Kind of quiet these past few days:
The Telegraph has an item which opens thusly:
The Chinese were baffled by what they described as a “guest star”, which appeared in the night sky in 185AD and lingered for 8 months.
Similarly, the Guardian piece on the same subject opens:
A puzzle that has baffled astronomers for centuries has been solved – almost 2,000 years after the first supernova was documented by the ancient Chinese.
I’m not sure why the press is missing out on this one, but this same supernova of 185 A.D. appears to have been mentioned by a couple of sources closer to our hearts in relation to the time of Commodus. As Paul and Lesley Murdin mention in their Supernovae, Herodian and the Historia Augusta both seem to be referring to this event. First, the HA from the life of Commodus (16 via Lacus Curtius’ translation):
Before the war of the deserters the heavens were ablaze.

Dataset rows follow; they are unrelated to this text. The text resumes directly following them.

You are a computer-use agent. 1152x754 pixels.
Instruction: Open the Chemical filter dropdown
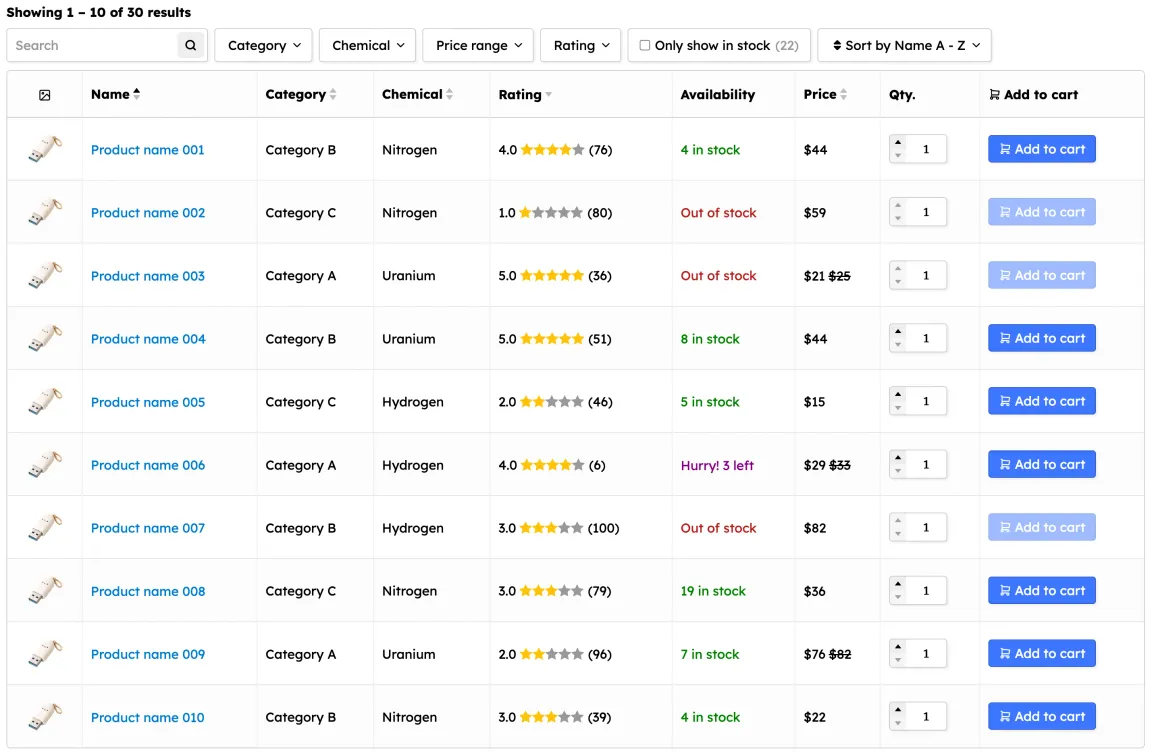click(x=367, y=45)
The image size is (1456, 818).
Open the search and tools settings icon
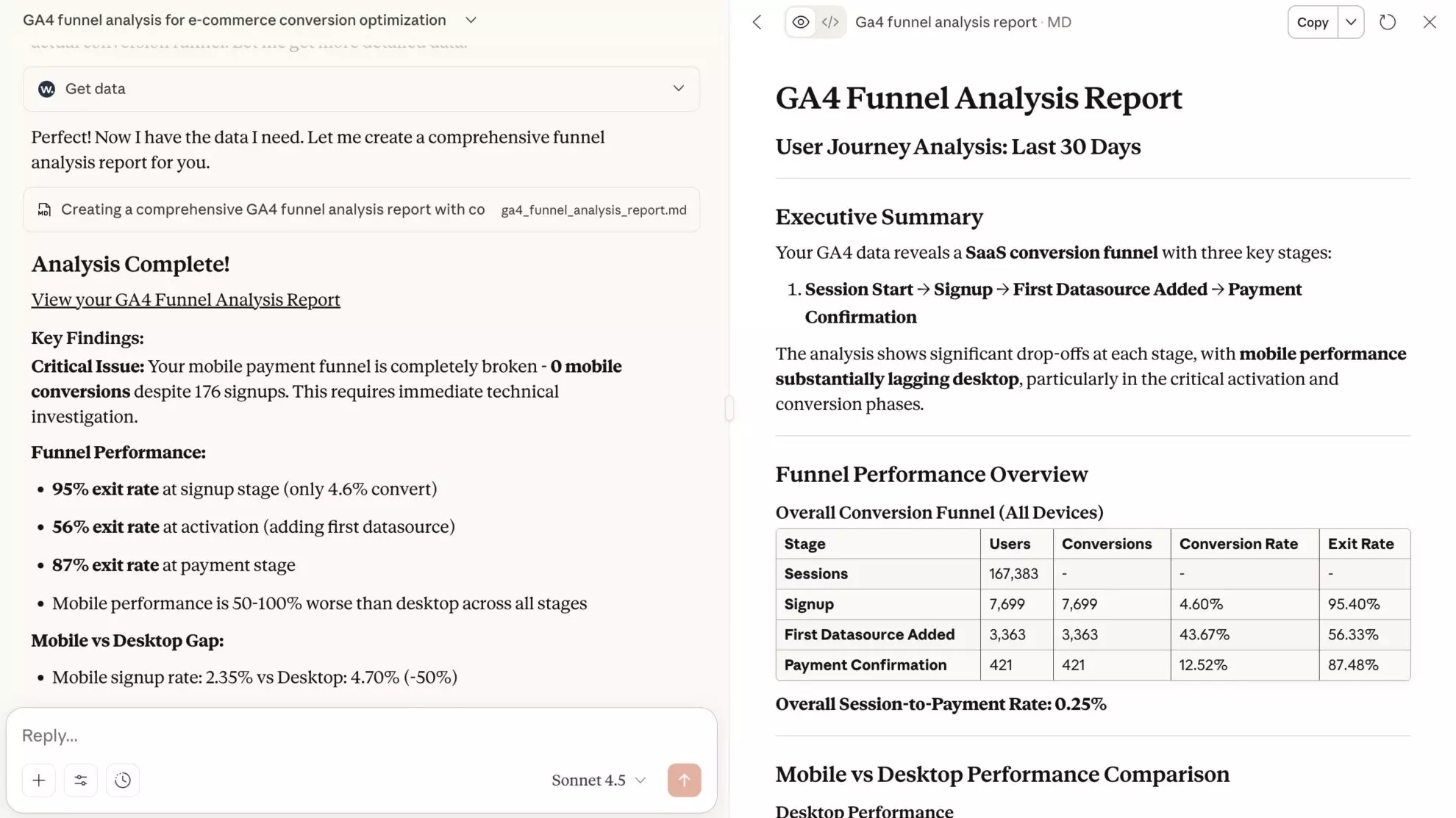pos(81,781)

As Bill Thayer mentions in a note, the ‘war of the deserters’ happened in early 186. Herodian mentions a similar sort of omen about the same time (i.14 via Terullian.org):
Stars remained visible during the day; other stars, extending to an enormous length, seemed to be hanging in the middle of the sky.
… nothing in Dio, alas. Whatever the case, I’m often struck how celestial events recorded by Chinese astronomers seem to show up as portents in our various ancient historians. I’m sure someone has already done a thesis on this …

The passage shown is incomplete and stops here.